Supplied records:

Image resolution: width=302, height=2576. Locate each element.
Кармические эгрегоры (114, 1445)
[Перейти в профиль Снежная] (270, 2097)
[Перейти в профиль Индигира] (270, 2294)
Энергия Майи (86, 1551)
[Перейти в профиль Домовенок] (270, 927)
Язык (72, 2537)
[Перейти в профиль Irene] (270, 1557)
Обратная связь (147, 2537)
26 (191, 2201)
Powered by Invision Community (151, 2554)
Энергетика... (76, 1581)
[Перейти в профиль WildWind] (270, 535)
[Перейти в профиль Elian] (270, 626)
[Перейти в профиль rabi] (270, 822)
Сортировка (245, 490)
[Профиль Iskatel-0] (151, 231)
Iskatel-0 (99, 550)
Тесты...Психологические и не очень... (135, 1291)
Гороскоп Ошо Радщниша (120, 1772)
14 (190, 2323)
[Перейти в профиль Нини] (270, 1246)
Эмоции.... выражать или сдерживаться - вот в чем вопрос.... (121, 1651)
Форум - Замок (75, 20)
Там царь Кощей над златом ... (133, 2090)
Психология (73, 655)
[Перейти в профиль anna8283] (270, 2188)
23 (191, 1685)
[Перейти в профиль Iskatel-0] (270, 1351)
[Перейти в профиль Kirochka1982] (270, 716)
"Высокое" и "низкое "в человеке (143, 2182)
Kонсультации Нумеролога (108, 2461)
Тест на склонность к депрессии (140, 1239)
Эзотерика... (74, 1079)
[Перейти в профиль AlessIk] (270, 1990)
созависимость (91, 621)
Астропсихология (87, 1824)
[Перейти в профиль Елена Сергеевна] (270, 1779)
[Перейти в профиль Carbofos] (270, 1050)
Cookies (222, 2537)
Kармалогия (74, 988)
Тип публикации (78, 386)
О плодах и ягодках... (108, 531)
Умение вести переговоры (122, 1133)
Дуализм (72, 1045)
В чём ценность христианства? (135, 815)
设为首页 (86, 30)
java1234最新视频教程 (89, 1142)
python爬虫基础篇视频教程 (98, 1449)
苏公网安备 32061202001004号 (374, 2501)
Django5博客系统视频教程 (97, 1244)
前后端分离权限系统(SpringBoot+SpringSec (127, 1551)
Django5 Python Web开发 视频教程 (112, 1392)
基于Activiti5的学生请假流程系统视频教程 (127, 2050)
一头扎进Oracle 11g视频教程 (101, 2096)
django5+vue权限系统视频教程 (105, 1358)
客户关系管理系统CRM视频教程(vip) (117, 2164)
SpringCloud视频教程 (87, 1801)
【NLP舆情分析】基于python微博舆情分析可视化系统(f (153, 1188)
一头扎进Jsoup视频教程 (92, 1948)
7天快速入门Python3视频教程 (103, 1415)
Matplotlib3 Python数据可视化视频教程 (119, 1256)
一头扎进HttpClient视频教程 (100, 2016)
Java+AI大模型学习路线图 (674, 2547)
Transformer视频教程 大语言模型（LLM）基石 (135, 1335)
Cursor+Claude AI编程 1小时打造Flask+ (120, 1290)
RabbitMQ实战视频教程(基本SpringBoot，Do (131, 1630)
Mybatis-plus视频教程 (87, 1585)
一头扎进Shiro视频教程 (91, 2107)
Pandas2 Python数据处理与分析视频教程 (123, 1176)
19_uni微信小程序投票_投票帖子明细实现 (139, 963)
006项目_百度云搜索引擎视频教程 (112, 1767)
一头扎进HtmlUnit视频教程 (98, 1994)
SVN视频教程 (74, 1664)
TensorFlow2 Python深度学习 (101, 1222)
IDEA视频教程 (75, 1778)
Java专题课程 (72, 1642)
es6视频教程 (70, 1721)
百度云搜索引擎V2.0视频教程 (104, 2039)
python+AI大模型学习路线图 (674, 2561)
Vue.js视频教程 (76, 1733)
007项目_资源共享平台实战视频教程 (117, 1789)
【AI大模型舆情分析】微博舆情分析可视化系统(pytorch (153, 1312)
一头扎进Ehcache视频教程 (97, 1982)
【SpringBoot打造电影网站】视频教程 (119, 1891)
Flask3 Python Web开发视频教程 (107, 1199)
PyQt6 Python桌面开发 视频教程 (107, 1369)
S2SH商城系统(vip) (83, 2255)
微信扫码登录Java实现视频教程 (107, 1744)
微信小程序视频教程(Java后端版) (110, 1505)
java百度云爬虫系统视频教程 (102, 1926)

Exercise aim:
Start at the first line of the entries and stop at the line with "RabbitMQ实战视频教程(基本SpringBoot，Do (131, 1630)". Retype each of those lines exactly, both ends included.

Worked solution:
Image resolution: width=302, height=2576. Locate each element.
Кармические эгрегоры (114, 1445)
[Перейти в профиль Снежная] (270, 2097)
[Перейти в профиль Индигира] (270, 2294)
Энергия Майи (86, 1551)
[Перейти в профиль Домовенок] (270, 927)
Язык (72, 2537)
[Перейти в профиль Irene] (270, 1557)
Обратная связь (147, 2537)
26 (191, 2201)
Powered by Invision Community (151, 2554)
Энергетика... (76, 1581)
[Перейти в профиль WildWind] (270, 535)
[Перейти в профиль Elian] (270, 626)
[Перейти в профиль rabi] (270, 822)
Сортировка (245, 490)
[Профиль Iskatel-0] (151, 231)
Iskatel-0 (99, 550)
Тесты...Психологические и не очень... (135, 1291)
Гороскоп Ошо Радщниша (120, 1772)
14 (190, 2323)
[Перейти в профиль Нини] (270, 1246)
Эмоции.... выражать или сдерживаться - вот в чем вопрос.... (121, 1651)
Форум - Замок (75, 20)
Там царь Кощей над златом ... (133, 2090)
Психология (73, 655)
[Перейти в профиль anna8283] (270, 2188)
23 (191, 1685)
[Перейти в профиль Iskatel-0] (270, 1351)
[Перейти в профиль Kirochka1982] (270, 716)
"Высокое" и "низкое "в человеке (143, 2182)
Kонсультации Нумеролога (108, 2461)
Тест на склонность к депрессии (140, 1239)
Эзотерика... (74, 1079)
[Перейти в профиль AlessIk] (270, 1990)
созависимость (91, 621)
Астропсихология (87, 1824)
[Перейти в профиль Елена Сергеевна] (270, 1779)
[Перейти в профиль Carbofos] (270, 1050)
Cookies (222, 2537)
Kармалогия (74, 988)
Тип публикации (78, 386)
О плодах и ягодках... (108, 531)
Умение вести переговоры (122, 1133)
Дуализм (72, 1045)
В чём ценность христианства? (135, 815)
设为首页 (86, 30)
java1234最新视频教程 (89, 1142)
python爬虫基础篇视频教程 (98, 1449)
苏公网安备 32061202001004号 (374, 2501)
Django5博客系统视频教程 (97, 1244)
前后端分离权限系统(SpringBoot+SpringSec (127, 1551)
Django5 Python Web开发 视频教程 (112, 1392)
基于Activiti5的学生请假流程系统视频教程 (127, 2050)
一头扎进Oracle 11g视频教程 (101, 2096)
django5+vue权限系统视频教程 (105, 1358)
客户关系管理系统CRM视频教程(vip) (117, 2164)
SpringCloud视频教程 (87, 1801)
【NLP舆情分析】基于python微博舆情分析可视化系统(f (153, 1188)
一头扎进Jsoup视频教程 (92, 1948)
7天快速入门Python3视频教程 (103, 1415)
Matplotlib3 Python数据可视化视频教程 (119, 1256)
一头扎进HttpClient视频教程 (100, 2016)
Java+AI大模型学习路线图 (674, 2547)
Transformer视频教程 大语言模型（LLM）基石 (135, 1335)
Cursor+Claude AI编程 1小时打造Flask+ (120, 1290)
RabbitMQ实战视频教程(基本SpringBoot，Do (131, 1630)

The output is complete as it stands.